Playwright
This guide walks you through setting up WebArena environments for Playwright MCP automated testing, including Shopping, Shopping Admin, and Reddit instances.
Section 1 is designed mainly for completing the Playwright-WebArena tasks.
1. Setup WebArena Environment (For Playwright-WebArena Tasks)
1.1 Download Docker Images
WebArena provides Docker images from multiple sources. Choose the fastest one for your network:
Shell
# Option 1: Google Drive (Recommended)
pip install gdown
gdown 1gxXalk9O0p9eu1YkIJcmZta1nvvyAJpA
# Option 2: Archive.org
wget https://archive.org/download/webarena-env-shopping-image/shopping_final_0712.tar
# Option 3: CMU Server
wget http://metis.lti.cs.cmu.edu/webarena-images/shopping_final_0712.tar
Shell
# Option 1: Google Drive (Recommended)
gdown 1See0ZhJRw0WTTL9y8hFlgaduwPZ_nGfd
# Option 2: Archive.org
wget https://archive.org/download/webarena-env-shopping-admin-image/shopping_admin_final_0719.tar
# Option 3: CMU Server
wget http://metis.lti.cs.cmu.edu/webarena-images/shopping_admin_final_0719.tar
Reddit Environment (Port 9999)
Shell
# Option 1: Google Drive (Recommended)
gdown 17Qpp1iu_mPqzgO_73Z9BnFjHrzmX9DGf
# Option 2: Archive.org
wget https://archive.org/download/webarena-env-forum-image/postmill-populated-exposed-withimg.tar
# Option 3: CMU Server
wget http://metis.lti.cs.cmu.edu/webarena-images/postmill-populated-exposed-withimg.tar
1.2 Deploy Environments
Shell
docker load --input shopping_final_0712.tar
# Start container
docker run --name shopping -p 7770:80 -d shopping_final_0712
# Wait for service initialization (2-3 minutes)
sleep 180
# Configure for local access
docker exec shopping /var/www/magento2/bin/magento setup:store-config:set --base-url="http://localhost:7770"

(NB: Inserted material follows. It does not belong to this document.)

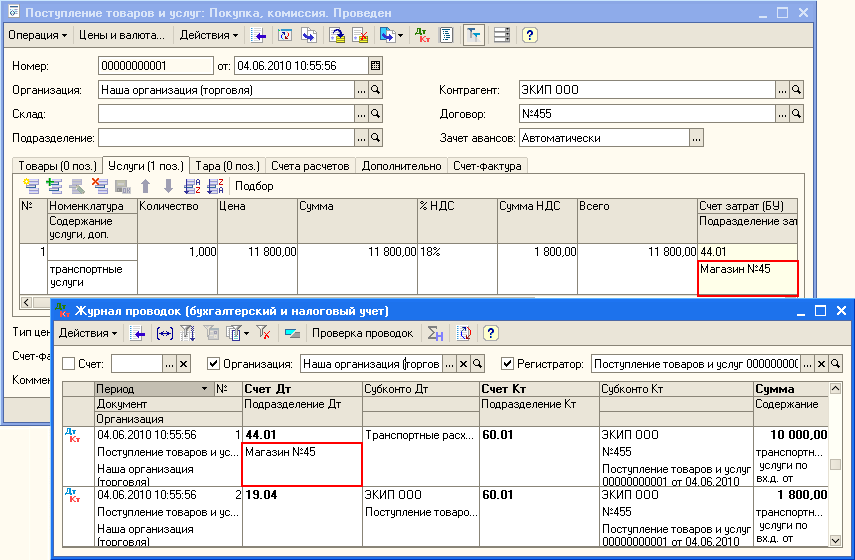
Task: Click the Проверка проводок button
Action: [x=362, y=333]
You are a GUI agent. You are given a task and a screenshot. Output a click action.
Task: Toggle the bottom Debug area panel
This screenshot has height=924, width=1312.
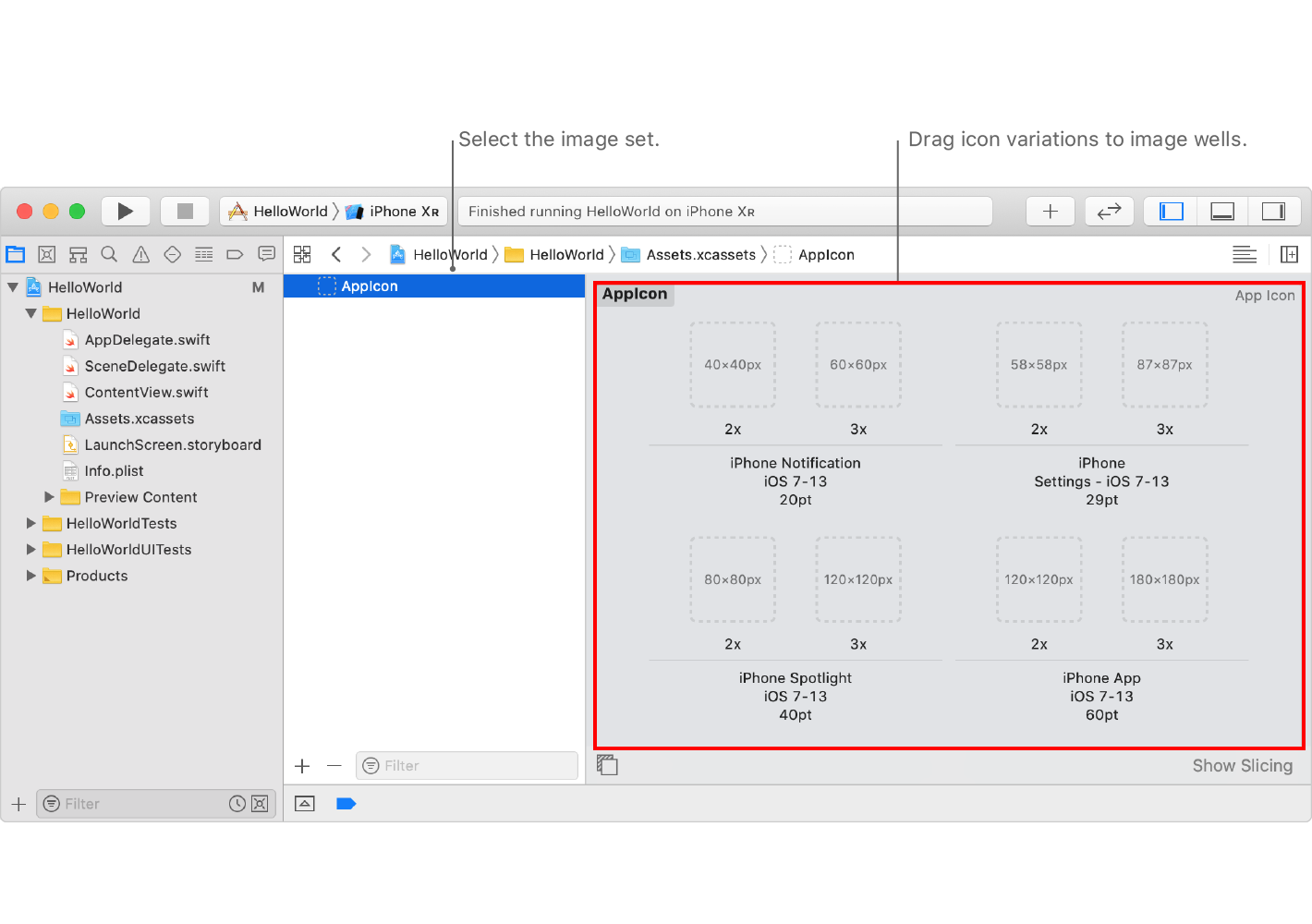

docker exec shopping mysql -u magentouser -pMyPassword magentodb -e "UPDATE core_config_data SET value='http://localhost:7770/' WHERE path IN ('web/secure/base_url', 'web/unsecure/base_url');"
docker exec shopping /var/www/magento2/bin/magento cache:flush
Access : http://localhost:7770
Shell
docker load --input shopping_admin_final_0719.tar
# Start container
docker run --name shopping_admin -p 7780:80 -d shopping_admin_final_0719
# Wait for service initialization
sleep 120
# Configure for local access
docker exec shopping_admin /var/www/magento2/bin/magento setup:store-config:set --base-url="http://localhost:7780"
docker exec shopping_admin mysql -u magentouser -pMyPassword magentodb -e "UPDATE core_config_data SET value='http://localhost:7780/' WHERE path IN ('web/secure/base_url', 'web/unsecure/base_url');"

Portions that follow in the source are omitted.